Set down, please, exactly the lines below that run from the line with "The image size is (850, 747)." to the line with "Task: Click the 帮助中心 link", both lines included.

[Items from a dataset]
■ ■ ■ ■
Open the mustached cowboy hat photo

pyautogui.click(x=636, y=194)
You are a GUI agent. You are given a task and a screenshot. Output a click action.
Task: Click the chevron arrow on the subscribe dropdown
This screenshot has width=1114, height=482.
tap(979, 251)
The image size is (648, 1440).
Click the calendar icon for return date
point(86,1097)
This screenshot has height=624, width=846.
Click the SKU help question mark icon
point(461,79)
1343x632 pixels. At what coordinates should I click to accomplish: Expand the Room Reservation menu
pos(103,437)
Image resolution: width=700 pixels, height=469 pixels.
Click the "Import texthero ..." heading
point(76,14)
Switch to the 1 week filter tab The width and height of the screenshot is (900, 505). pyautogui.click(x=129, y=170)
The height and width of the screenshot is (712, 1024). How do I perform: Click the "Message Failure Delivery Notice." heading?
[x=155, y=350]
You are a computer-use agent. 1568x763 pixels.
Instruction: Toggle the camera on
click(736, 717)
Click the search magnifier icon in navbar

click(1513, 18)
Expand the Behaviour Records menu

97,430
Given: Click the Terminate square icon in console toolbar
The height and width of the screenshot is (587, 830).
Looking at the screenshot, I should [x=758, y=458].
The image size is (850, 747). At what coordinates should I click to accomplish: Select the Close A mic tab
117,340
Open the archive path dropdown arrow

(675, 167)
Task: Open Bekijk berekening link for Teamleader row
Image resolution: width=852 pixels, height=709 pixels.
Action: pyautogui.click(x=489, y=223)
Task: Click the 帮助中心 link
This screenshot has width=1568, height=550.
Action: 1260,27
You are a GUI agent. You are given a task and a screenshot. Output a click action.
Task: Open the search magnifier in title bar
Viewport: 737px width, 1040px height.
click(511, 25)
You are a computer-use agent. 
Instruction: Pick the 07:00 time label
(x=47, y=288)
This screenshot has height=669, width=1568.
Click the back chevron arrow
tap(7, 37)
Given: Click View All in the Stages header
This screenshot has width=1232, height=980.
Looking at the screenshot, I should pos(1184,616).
■ ■ ■ ■
## RESULT FOR THIS TASK:
The image size is (850, 747). At what coordinates should I click to accomplish: Select the Close A mic tab
117,340
Open the archive path dropdown arrow

(675, 167)
Task: Open Bekijk berekening link for Teamleader row
Image resolution: width=852 pixels, height=709 pixels.
Action: pyautogui.click(x=489, y=223)
Task: Click the 帮助中心 link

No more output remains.